O novo estudo da Organização Mundial do Trabalho (OIT) sobre o impacto da Covid-19 no mercado de trabalho ultrapassa largamente as expectativas anteriores da organização.
No documento, a OIT prevê que a falta de estímulos orçamentais possa agravar a situação nos países onde a mesma se verifique, em particular nos países com menos recursos, provocando um aumento das desigualdades entre países ricos e pobres.
O relatório, divulgado pelo escritório da OIT em Lisboa, refere «perdas devastadoras» em horas de trabalho e estima que o rendimento global do trabalho tenha diminuído, nos primeiros três trimestres de 2020, em 10,7% – 3,5 triliões de dólares americanos – quando comparado com o mesmo período em 2019.
Nos países de médio-baixo rendimento, as perdas atingiram 15,1%, com o continente americano a ser o mais afectado, com 12,1%. Para a organização, a explicação reside reside no facto de serem os trabalhadores e trabalhadoras das economias em desenvolvimento e emergentes os mais afectados nesta crise, especialmente os da economia informal (sem protecção social), nos quais o impacto foi maior do que em crises passadas.
O segundo trimestre de 2020 revelou-se desastroso para o mercado de trabalho, registando perdas de 17,3% relativamente ao quarto trimestre de 2019, o equivalente a 495 milhões de empregos directos e a tempo completo, mesmo considerando uma semana de trabalho de 48 horas.
O desconfinamento parcial verificado em diversos países, após a passagem do período agudo da pandemia, não travou o declínio da redução de horas de trabalho e empregos, pelo que a OIT reviu em baixa as expectativas para o terceiro e quarto trimestres de 2020, para os quais agora prevê, respectivamente, uma perda de 400 e 345 milhões de empregos a tempo completo.

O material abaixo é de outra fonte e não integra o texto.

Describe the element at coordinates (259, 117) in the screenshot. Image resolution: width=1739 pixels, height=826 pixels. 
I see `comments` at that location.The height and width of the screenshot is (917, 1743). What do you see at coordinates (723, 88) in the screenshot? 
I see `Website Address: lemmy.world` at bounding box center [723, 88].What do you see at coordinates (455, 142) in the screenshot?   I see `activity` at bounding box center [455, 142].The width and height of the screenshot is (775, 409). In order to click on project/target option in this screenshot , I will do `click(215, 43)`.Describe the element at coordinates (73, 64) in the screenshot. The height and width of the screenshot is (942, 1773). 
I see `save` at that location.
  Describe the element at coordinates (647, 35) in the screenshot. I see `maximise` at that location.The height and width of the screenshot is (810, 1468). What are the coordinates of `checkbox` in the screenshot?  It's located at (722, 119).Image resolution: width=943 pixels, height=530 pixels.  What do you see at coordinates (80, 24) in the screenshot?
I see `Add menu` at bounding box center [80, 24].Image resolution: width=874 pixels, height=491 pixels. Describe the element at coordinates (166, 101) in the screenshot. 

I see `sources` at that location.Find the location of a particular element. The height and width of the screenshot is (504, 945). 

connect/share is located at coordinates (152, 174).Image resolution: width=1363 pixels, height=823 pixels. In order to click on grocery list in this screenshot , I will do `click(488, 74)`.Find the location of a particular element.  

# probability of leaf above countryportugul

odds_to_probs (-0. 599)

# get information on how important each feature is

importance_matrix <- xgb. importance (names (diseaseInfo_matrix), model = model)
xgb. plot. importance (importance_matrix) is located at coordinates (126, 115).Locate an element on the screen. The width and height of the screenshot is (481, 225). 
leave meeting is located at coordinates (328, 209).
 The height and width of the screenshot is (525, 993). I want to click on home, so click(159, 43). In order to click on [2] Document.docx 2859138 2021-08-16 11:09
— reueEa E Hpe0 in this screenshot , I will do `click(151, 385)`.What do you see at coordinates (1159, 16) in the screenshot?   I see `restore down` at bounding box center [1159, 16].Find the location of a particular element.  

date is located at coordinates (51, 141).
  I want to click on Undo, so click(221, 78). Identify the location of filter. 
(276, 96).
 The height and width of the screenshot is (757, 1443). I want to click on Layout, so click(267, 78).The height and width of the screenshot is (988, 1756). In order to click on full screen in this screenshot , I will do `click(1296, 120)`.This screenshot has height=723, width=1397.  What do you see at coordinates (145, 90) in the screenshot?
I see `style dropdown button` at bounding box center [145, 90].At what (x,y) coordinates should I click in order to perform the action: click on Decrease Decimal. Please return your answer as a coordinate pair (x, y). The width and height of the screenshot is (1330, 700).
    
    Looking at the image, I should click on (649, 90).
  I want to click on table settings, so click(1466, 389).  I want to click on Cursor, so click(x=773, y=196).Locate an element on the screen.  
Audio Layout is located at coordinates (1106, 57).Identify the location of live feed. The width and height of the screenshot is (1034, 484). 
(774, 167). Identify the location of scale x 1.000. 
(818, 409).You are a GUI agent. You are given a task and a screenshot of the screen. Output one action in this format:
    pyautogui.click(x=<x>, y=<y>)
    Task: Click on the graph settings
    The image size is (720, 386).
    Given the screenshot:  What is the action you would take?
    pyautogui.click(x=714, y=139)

A redução das perdas em horas de trabalho, observa o relatório, deve-se muito mais à inactividade do que ao desemprego e tal deve ter, aponta, «importantes implicações nas políticas que devem ser postas em prática». Cerca de 94% dos trabalhadores vivem em países com algum tipo de restrições no local de trabalho, e 32% vivem em países onde todos os locais de trabalho se encontram encerrados, excepto os serviços considerados essenciais.
Estímulos orçamentais, precisam-se
O documento da OIT analisa igualmente a eficácia das medidas do estímulo orçamental tendo em vista atenuar os impactos no mercado de trabalho e conclui haver uma «correlação clara» entre um maior estímulo orçamental (em percentagem do PIB) e a redução de perdas de horas de trabalho. Um estímulo orçamental adicional de 1% do PIB anual, estima a organização, reduziria as perdas de horas de trabalho em mais 0,8%.
Porém, reconhecendo o papel dos estímulos orçamentais já aplicados e a aplicar, a OIT receia que os mesmos se concentrem sobretudo em países de elevado rendimento, uma vez que as economias emergentes e em desenvolvimento têm uma capacidade limitada para financiar tais medidas.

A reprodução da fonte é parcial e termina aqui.